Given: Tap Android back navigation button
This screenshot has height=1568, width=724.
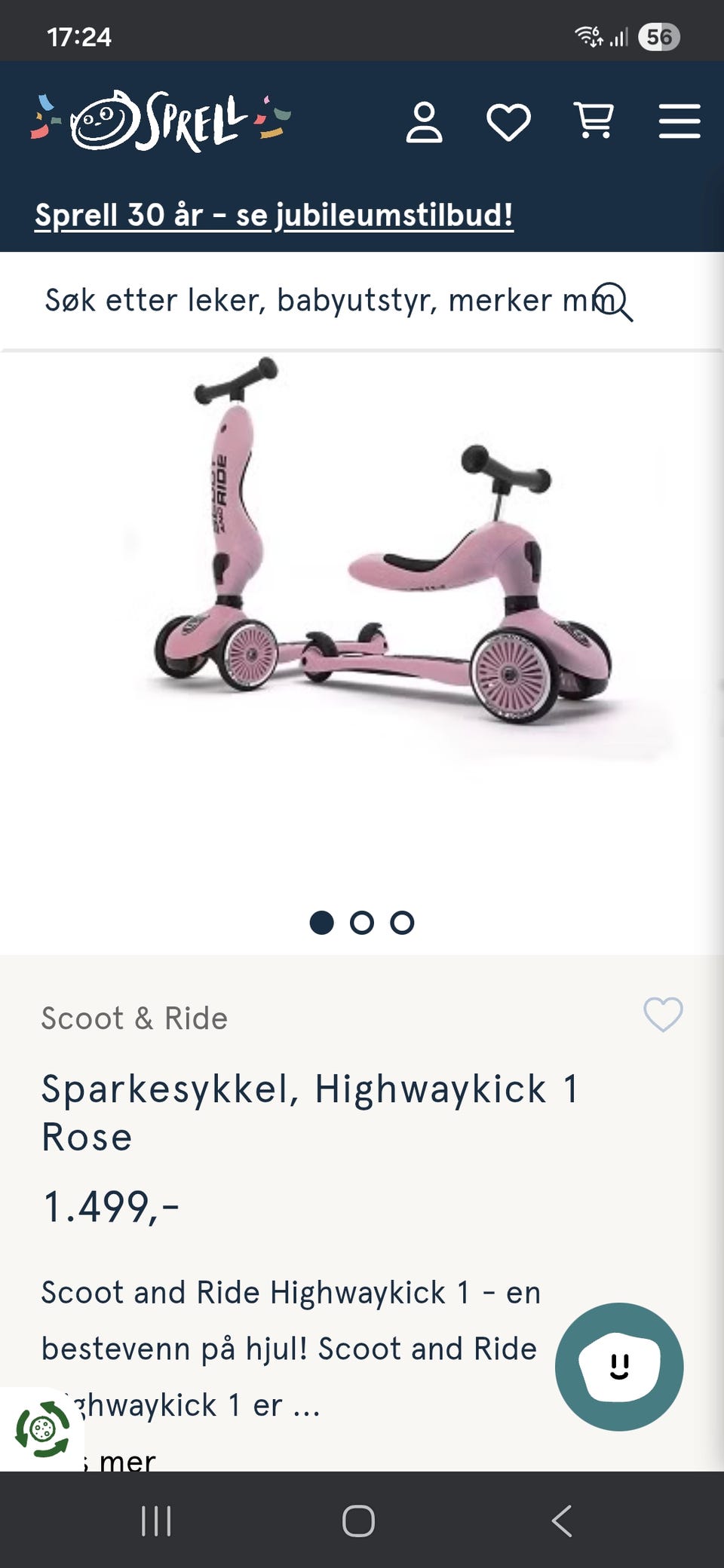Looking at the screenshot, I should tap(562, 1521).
=======
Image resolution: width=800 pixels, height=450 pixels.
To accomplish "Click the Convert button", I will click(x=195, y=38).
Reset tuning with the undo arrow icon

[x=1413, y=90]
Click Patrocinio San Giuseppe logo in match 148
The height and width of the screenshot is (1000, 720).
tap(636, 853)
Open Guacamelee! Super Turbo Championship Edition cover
=======
#### Aim of the exercise
Give only the lines from the one holding "Image resolution: width=800" through the one holding "Open Guacamelee! Super", each restated exactly as it appears above.

#### Answer to this problem
Image resolution: width=800 pixels, height=450 pixels.
To accomplish "Click the Convert button", I will click(x=195, y=38).
Reset tuning with the undo arrow icon

[x=1413, y=90]
Click Patrocinio San Giuseppe logo in match 148
The height and width of the screenshot is (1000, 720).
tap(636, 853)
Open Guacamelee! Super Turbo Championship Edition cover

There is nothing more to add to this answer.